Sometimes sticking to the unconventional pays off. In their efforts toward inhibitors of cyclin-dependent kinases (CDKs) as a new generation of anticancer drugs, Ulrich Lücking and researchers at the Bayer Research Center, Berlin, Germany, discovered a series of pan-CDK inhibitors based on an aminopyrimidine scaffold.

The first clinical candidate of this collaborative research effort, ZK 304709, failed in phase I studies due to dose-limited absorption and high inter-patient variability, which was attributed to limited aqueous solubility and off-target activity against carbonic anhydrases. Further lead optimization efforts addressing the off-target activity profile resulted in the introduction of a sulfoximine group. Interestingly, sulfoximines have limited precedent in medicinal chemistry, and their proposed use was met with a good deal of skepticism at first. However, the sulfoximine series of compounds soon revealed very interesting properties.
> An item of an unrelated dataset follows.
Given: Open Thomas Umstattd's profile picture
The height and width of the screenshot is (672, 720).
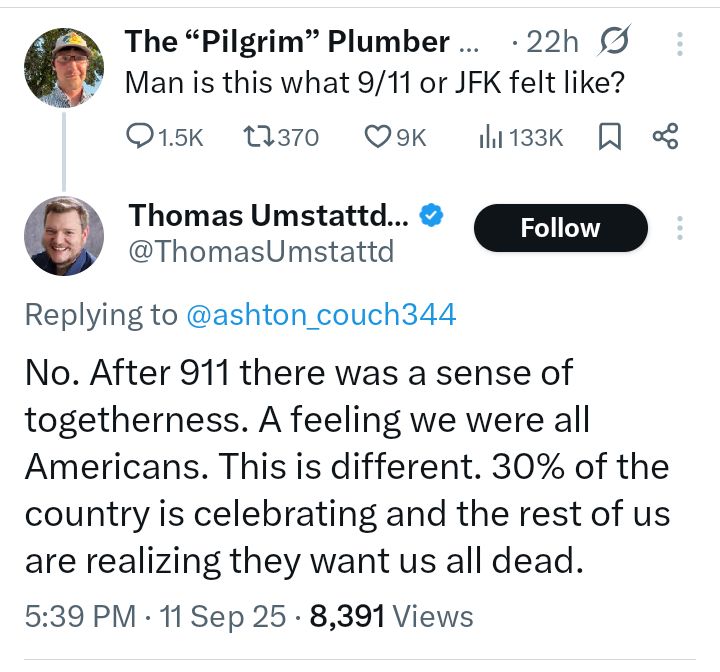Looking at the screenshot, I should pos(64,236).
The result of this effort culminated in the identification of the nanomolar pan-CDK inhibitor BAY 1000394 (pictured), which is currently being investigated in phase I clinical trials.
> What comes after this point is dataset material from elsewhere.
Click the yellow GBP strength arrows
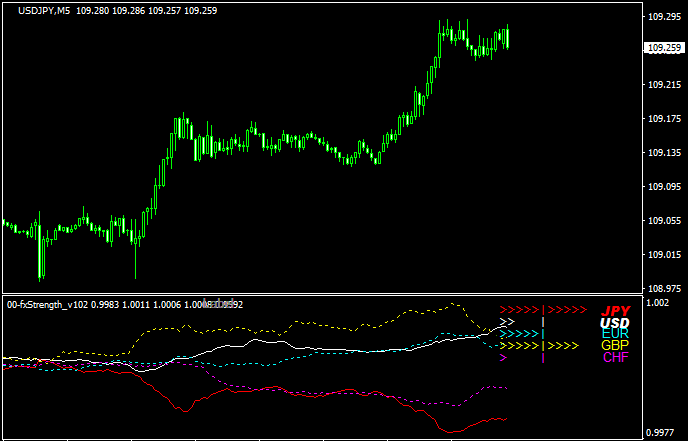Image resolution: width=688 pixels, height=441 pixels. 538,346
• The Lab Oddity Prevails: Discovery of Pan-CDK Inhibitor (R)-S-Cyclopropyl-S-(4-{[4-{[(1R,2R)-2-hydroxy-1-methylpropyl]oxy}-5-(trifluoromethyl)pyrimidin-2-yl]amino}phenyl)sulfoximide (BAY 1000394) for the Treatment of Cancer,
  U. Lücking, R. Jautelat, M. Krüger, T. Brumby, P. Lienau, M. Schäfer, H. Briem, J. Schulze, A. Hillisch, A. Reichel, G. Siemeister,
  ChemMedChem 2013, 9(07).
  DOI: 10.1002/cmdc.201300096